◆ To do: A stretch of the entries below is to be set down exactly, running from the line with "The image size is (1122, 874)." through the line with "Click the cyan", both included, and no other line.

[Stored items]
──────────────────────────────
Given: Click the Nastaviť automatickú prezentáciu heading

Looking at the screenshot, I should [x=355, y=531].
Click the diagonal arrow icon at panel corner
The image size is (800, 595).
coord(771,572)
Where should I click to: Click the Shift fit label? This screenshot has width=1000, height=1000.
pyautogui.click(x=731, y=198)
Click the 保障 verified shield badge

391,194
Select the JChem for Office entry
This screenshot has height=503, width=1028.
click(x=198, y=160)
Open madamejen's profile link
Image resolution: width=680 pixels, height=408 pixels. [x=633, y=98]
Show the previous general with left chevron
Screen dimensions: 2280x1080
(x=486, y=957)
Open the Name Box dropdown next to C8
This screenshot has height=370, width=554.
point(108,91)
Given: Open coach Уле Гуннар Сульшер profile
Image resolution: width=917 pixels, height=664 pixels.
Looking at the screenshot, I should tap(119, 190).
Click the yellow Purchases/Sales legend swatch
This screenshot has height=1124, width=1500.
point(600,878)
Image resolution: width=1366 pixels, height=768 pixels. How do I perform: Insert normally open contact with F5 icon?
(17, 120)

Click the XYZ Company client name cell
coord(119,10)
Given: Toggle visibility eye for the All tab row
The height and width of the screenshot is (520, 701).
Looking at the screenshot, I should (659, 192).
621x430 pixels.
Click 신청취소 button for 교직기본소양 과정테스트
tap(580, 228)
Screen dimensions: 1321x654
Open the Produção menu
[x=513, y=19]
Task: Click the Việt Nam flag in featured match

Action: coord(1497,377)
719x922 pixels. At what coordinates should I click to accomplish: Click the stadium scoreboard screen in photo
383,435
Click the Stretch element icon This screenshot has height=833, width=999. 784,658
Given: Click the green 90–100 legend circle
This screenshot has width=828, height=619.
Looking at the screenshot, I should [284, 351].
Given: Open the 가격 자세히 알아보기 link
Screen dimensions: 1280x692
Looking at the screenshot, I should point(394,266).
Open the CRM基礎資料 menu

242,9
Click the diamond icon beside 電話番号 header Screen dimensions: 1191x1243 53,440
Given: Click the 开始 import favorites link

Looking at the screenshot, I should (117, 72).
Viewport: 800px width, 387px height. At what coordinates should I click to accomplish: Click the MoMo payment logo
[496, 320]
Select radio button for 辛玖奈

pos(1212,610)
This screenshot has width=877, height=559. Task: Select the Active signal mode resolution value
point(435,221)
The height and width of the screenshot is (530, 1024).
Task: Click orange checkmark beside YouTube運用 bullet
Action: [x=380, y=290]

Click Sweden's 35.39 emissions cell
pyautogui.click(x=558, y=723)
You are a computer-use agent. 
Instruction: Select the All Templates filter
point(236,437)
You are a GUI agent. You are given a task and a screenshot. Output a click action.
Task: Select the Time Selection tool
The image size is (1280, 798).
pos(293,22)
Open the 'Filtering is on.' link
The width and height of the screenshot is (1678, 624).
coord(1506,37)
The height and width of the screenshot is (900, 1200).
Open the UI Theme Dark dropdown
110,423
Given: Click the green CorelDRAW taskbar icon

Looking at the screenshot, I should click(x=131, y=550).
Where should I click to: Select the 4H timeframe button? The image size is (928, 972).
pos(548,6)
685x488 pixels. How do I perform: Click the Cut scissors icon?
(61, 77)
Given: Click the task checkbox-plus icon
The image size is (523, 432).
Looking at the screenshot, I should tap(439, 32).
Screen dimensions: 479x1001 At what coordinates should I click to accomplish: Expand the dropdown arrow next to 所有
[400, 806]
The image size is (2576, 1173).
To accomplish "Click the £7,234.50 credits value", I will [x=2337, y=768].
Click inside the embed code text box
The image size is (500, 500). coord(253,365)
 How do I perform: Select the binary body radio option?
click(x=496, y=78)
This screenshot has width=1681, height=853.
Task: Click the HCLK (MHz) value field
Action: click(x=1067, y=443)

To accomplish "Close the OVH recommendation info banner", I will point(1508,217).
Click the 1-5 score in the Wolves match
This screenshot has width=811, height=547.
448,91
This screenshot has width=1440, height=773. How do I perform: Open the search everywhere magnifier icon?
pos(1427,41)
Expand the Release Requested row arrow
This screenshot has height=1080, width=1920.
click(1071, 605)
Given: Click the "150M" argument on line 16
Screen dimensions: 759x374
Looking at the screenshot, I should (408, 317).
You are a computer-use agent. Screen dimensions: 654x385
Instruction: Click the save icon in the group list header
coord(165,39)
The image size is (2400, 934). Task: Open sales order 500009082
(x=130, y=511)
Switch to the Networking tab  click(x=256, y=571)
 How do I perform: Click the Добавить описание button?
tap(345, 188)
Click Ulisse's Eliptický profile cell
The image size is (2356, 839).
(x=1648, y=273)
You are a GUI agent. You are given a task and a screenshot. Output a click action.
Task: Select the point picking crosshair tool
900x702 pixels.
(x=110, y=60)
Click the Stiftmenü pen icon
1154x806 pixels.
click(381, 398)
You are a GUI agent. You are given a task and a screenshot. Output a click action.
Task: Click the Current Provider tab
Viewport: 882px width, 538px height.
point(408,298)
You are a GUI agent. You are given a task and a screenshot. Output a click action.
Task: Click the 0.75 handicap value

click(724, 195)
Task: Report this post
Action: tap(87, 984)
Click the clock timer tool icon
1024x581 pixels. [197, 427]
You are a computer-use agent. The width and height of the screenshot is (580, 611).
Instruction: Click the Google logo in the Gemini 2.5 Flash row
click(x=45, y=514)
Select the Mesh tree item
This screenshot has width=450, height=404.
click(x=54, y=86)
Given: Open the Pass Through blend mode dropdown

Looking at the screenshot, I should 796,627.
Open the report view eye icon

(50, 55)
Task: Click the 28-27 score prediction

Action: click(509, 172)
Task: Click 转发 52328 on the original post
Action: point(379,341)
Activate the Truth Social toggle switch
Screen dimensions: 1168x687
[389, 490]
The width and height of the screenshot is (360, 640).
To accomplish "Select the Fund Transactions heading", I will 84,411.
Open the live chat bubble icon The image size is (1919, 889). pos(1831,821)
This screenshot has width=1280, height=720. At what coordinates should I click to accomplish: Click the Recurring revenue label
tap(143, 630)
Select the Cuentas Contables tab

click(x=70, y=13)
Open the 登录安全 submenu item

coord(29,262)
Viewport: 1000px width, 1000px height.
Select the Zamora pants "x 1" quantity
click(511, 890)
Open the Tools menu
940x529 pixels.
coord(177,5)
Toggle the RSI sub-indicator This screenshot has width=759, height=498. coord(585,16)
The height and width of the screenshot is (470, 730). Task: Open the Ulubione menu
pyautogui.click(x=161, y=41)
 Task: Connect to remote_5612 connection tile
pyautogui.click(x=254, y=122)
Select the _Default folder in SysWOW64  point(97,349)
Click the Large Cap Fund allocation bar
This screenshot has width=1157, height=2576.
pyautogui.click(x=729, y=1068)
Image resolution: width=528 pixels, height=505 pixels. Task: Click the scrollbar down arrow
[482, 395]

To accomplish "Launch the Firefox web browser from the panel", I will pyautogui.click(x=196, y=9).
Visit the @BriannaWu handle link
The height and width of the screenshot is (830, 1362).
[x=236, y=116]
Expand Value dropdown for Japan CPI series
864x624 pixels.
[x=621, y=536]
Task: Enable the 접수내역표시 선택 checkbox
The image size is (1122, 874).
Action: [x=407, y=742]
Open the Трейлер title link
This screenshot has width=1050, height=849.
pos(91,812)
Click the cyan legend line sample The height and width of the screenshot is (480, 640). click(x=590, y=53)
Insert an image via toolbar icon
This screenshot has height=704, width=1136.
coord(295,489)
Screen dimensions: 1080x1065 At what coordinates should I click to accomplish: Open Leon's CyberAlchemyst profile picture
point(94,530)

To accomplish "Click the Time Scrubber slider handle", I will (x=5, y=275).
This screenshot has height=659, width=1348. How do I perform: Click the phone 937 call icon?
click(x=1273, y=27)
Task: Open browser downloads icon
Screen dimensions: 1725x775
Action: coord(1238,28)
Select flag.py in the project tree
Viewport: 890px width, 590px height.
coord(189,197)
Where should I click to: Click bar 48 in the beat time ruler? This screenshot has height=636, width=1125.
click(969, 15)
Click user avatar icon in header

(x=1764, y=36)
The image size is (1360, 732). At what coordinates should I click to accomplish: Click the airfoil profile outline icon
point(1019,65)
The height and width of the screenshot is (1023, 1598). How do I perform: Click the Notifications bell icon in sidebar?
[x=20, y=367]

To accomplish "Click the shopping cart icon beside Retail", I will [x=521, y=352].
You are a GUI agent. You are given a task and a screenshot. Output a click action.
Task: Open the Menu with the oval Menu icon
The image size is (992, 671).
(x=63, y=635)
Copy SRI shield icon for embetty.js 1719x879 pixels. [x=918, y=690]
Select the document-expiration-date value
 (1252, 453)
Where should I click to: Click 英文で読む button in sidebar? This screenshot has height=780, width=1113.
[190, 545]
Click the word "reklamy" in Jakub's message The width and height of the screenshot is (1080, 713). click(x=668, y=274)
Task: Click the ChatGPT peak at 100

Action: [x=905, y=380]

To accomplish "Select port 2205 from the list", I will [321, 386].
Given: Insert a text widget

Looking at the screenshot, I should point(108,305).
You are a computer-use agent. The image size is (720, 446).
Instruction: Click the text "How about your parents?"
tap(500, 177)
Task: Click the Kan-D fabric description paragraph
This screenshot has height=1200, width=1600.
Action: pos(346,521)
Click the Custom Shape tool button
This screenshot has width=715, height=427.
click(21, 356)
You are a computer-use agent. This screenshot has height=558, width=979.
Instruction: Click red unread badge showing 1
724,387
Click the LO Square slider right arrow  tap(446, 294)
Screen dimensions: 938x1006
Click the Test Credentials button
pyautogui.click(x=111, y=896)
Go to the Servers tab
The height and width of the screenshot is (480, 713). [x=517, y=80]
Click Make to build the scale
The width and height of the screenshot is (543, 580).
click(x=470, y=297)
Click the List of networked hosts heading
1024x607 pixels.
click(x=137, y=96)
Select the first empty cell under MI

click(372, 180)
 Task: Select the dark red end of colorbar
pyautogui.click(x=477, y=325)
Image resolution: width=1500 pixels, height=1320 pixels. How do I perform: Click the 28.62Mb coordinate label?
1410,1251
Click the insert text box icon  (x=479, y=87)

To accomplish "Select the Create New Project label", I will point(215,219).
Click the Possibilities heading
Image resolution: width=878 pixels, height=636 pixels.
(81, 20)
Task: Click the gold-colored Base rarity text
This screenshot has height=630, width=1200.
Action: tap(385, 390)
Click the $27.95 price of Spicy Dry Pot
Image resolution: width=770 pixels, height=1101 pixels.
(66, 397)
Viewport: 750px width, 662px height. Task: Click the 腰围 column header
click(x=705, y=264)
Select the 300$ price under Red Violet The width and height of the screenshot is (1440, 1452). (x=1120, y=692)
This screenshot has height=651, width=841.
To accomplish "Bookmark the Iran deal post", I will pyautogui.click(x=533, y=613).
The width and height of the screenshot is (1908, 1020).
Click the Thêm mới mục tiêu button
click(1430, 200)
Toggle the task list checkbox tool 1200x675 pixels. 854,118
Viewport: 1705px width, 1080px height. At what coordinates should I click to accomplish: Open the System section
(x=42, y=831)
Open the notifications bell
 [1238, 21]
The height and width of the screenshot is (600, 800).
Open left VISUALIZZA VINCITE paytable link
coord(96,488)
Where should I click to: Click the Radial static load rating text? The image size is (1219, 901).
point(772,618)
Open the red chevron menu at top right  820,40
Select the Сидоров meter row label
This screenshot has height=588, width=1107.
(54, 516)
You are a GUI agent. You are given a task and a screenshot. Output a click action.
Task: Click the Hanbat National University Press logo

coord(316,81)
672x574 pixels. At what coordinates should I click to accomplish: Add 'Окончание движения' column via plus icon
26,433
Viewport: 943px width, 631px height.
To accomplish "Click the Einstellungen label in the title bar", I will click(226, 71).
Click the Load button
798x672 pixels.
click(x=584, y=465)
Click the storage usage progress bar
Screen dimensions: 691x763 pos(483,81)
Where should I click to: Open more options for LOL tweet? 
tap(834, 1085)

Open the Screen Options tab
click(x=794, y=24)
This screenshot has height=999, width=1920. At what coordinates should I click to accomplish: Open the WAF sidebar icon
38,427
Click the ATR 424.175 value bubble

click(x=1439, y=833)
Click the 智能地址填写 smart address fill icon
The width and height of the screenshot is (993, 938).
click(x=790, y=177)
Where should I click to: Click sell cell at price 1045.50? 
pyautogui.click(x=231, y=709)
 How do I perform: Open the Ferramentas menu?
──────────────────────────────
◆ Problem solution:
The image size is (1122, 874).
Action: [x=407, y=742]
Open the Трейлер title link
This screenshot has width=1050, height=849.
pos(91,812)
Click the cyan legend line sample The height and width of the screenshot is (480, 640). click(x=590, y=53)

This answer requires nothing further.